1983 aviation accident in Illinois

Air Illinois Flight 710 was a scheduled passenger flight from Chicago to Carbondale, Illinois, United States. On the night of October 11, 1983, the Hawker Siddeley HS 748 operating the Air Illinois flight crashed near Pinckneyville, Illinois, due to the flightcrew's mismanagement of electrical generator and distribution problems, noting the captain's habit of violating safety regulations in order to arrive on time. All 10 passengers and crew were killed in the accident. The airline was grounded until it proved it could meet minimal FAA safety standards, returning to service in steps from December 1983 to March 1984; in April 1984, Air Illinois folded, declaring bankruptcy.

== Accident sequence ==
The flight flew from Chicago to Springfield, Illinois uneventfully, but when it touched down at Springfield Airport, the flight had been delayed by 45 minutes. At 20:20 local time, the aircraft took off from Springfield. Roughly 1.5 minutes after takeoff, the crew reported a "slight electrical problem" and would keep air traffic control "advised". The NTSB concluded that the first officer then mistakenly pushed the right generator (which was fully functioning) isolate button, instead of the left generator (the problem generator) isolate button, without bothering to check the gauges and warning lights to confirm which generator was the problem; this was attributed, and confirmed on the CVR by the first officer's statement to the captain, to the right generator on that aircraft having had a recent history of maintenance issues. Twelve minutes after takeoff, the first officer reported to the captain that the left generator was "totally dead" and that, while he had corrected his error of isolating the right generator, he now found that it was producing voltage but wouldn't stay online. Roughly 20 minutes after takeoff, the crew shut off excess lights in the cabin, but did not further reduce the electrical load on the aircraft's battery. Ultimately the battery was depleted, resulting in the failure of the aircraft's flight instruments, and communication and navigation radios. At 20:52, the captain decided to descend to 2,400 feet, from there the aircraft slowly descended into a hilly pasture area and banked right as the co-pilot used a flashlight to determine the location of the plane. The crew may have attempted a forced landing before the aircraft crashed, or a disoriented pilot mistook strip lighting at a mine for approach lights at Carbondale Airport. All ten on board perished.

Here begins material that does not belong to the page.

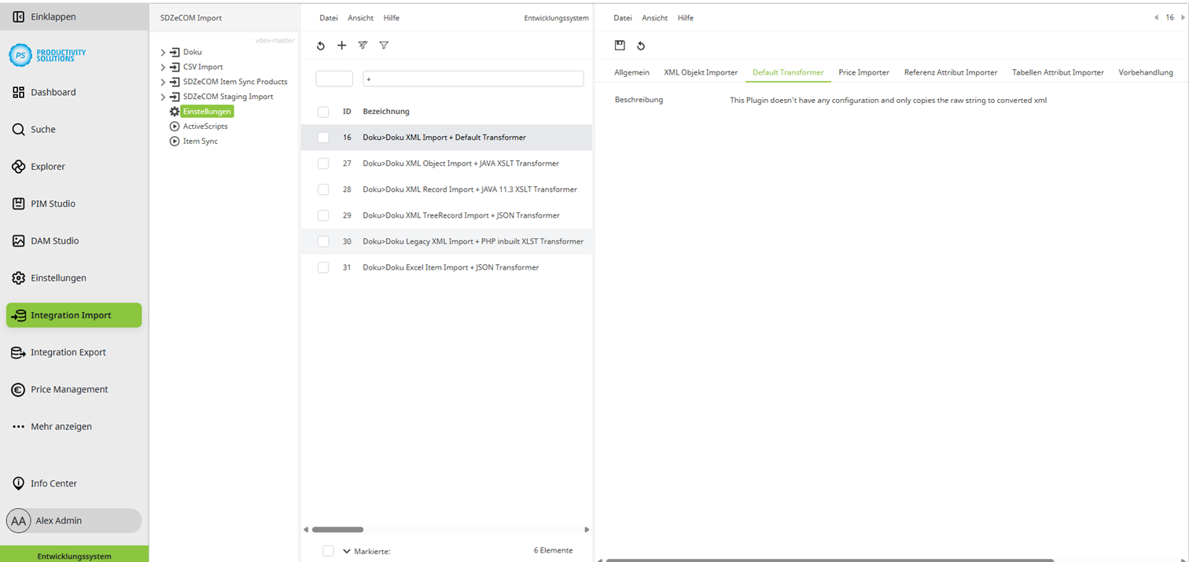Click the refresh icon above the import list
Image resolution: width=1189 pixels, height=562 pixels.
[x=321, y=46]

The aircraft was heard by John Fisher and his wife Arilla circling over their property a couple of times. Arilla Fisher said that it had been raining pretty hard at the time of impact. She also said "The aircraft circled two times. It made a lot more noise the second time. I ran to the back porch. I saw one flash and heard a lot of noise. [John and I] could smell gas and fuel." The flash was reported to have been a brief flash fire from the spewing fuel and no explosion had taken place. The various victims were strewn across a quarter mile radius of the crash site. The largest recoverable section of the aircraft was the baggage compartment and the landing gear wheel section.

== Investigation ==
Accident investigators determined the probable cause to be:

The captain's decision to continue the flight toward the more distant destination airport after the loss of d.c. electrical power from both aircraft generators instead of returning to the nearby departure airport. The captain's decision was adversely affected by self-imposed psychological factors which led him to assess inadequately the aircraft's battery endurance after the loss of generator power and the magnitude of the risks involved in continuing to the destination airport. Contributing to the accident was the airline management's failure to provide and the FAA's failure to assure an adequate company recurrent flight crew training program which contributed to the captain's inability to assess properly the battery endurance of the aircraft before making the decision to continue, and led to the inability of the captain and the first officer to cope promptly and correctly with the aircraft's electrical malfunction.

The investigation revealed the captain, considered an "average pilot", was a "one-man operation" and did not welcome input from the co-pilot and was in a hurry to return to Carbondale after being on duty all day. The report said the captain had a habit of violating safety regulations in order to arrive on time, even disabling safety devices in order to overspeed the aircraft.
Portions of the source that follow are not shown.